* _Task objective_: Using the data beneath this instruction, retype only the lines from the one that contains "Viewport: 305px width, 287px" down to the one that contains "Given: Uncheck the POS channel checkbox", both included, exactly as they appear.

* _Data extracts_:
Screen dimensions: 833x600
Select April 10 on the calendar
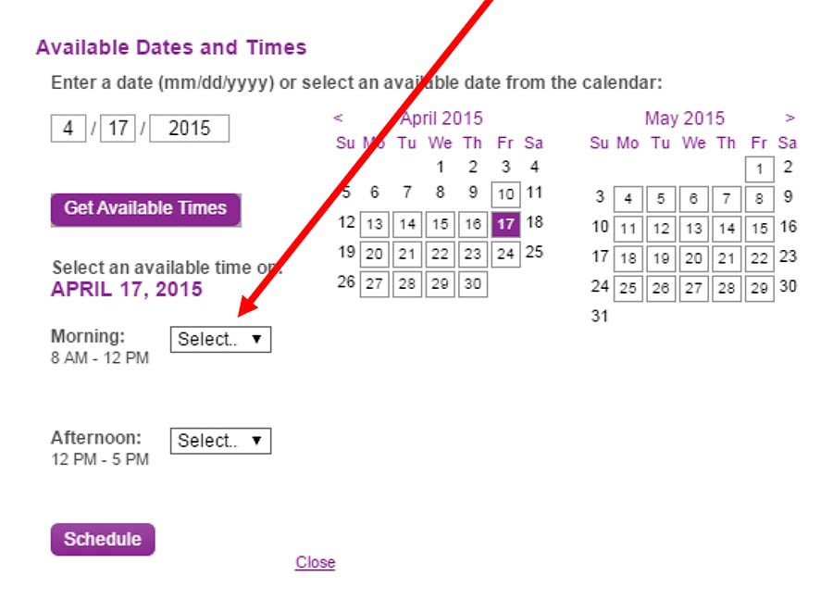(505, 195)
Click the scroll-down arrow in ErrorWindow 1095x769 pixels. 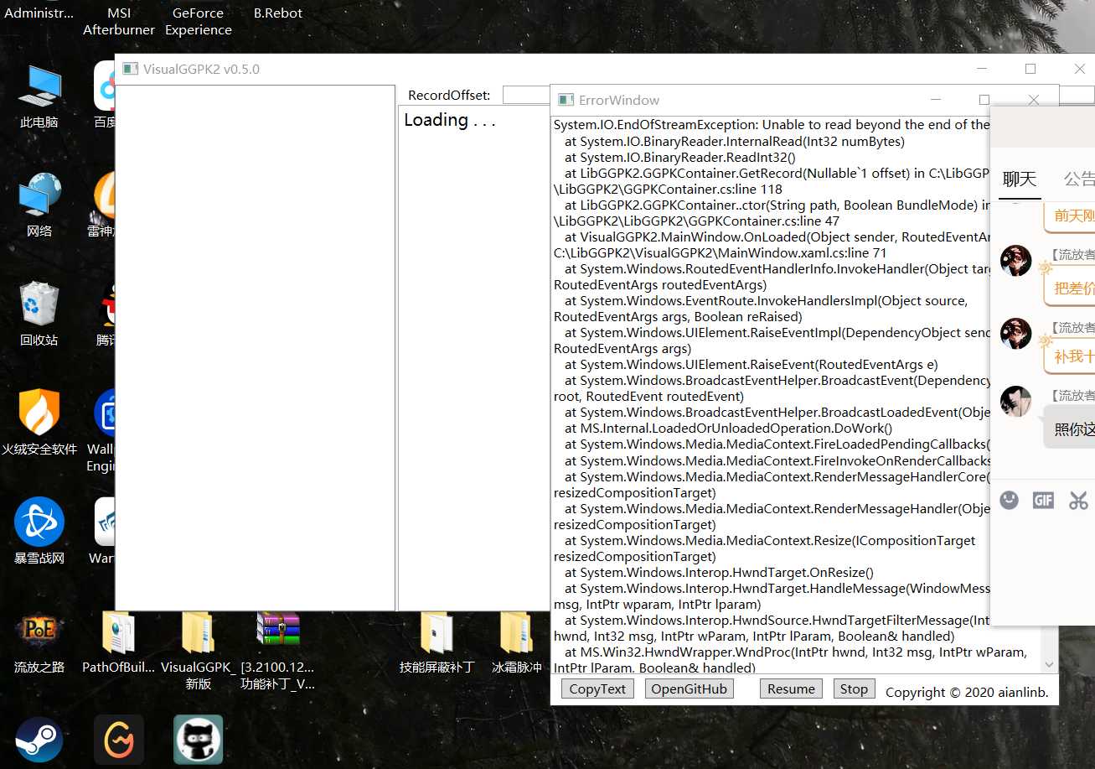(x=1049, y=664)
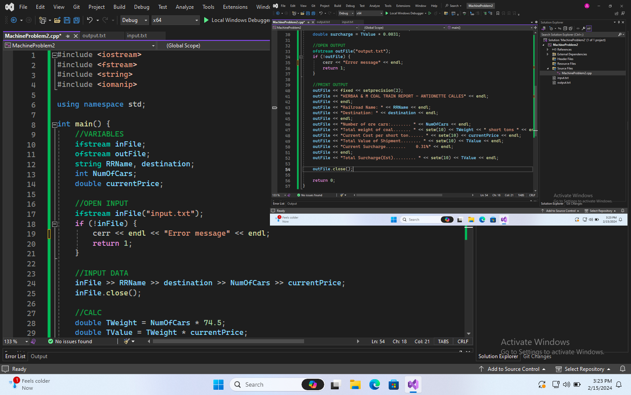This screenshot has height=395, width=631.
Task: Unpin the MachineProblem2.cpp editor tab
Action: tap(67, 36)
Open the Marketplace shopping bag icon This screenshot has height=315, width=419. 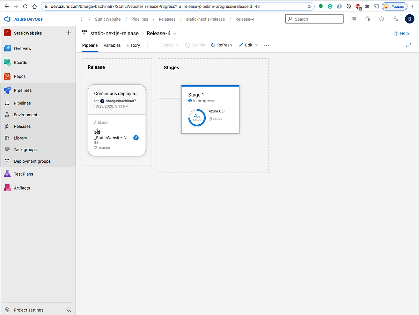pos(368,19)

---

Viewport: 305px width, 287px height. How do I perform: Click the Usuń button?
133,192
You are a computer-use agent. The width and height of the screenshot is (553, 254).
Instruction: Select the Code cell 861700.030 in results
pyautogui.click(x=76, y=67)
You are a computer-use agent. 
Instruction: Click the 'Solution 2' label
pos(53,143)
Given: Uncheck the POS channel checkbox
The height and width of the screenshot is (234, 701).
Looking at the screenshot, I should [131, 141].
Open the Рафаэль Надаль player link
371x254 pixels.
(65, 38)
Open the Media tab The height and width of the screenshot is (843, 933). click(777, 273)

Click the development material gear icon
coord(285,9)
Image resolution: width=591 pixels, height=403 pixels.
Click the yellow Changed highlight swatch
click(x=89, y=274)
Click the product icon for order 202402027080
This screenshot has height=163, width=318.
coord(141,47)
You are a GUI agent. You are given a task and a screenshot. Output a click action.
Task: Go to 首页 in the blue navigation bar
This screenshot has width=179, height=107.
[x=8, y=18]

* _Response to this exercise_:
Viewport: 305px width, 287px height. How do I perform: Click the Usuń button?
133,192
You are a computer-use agent. The width and height of the screenshot is (553, 254).
Instruction: Select the Code cell 861700.030 in results
pyautogui.click(x=76, y=67)
You are a computer-use agent. 
Instruction: Click the 'Solution 2' label
pos(53,143)
Given: Uncheck the POS channel checkbox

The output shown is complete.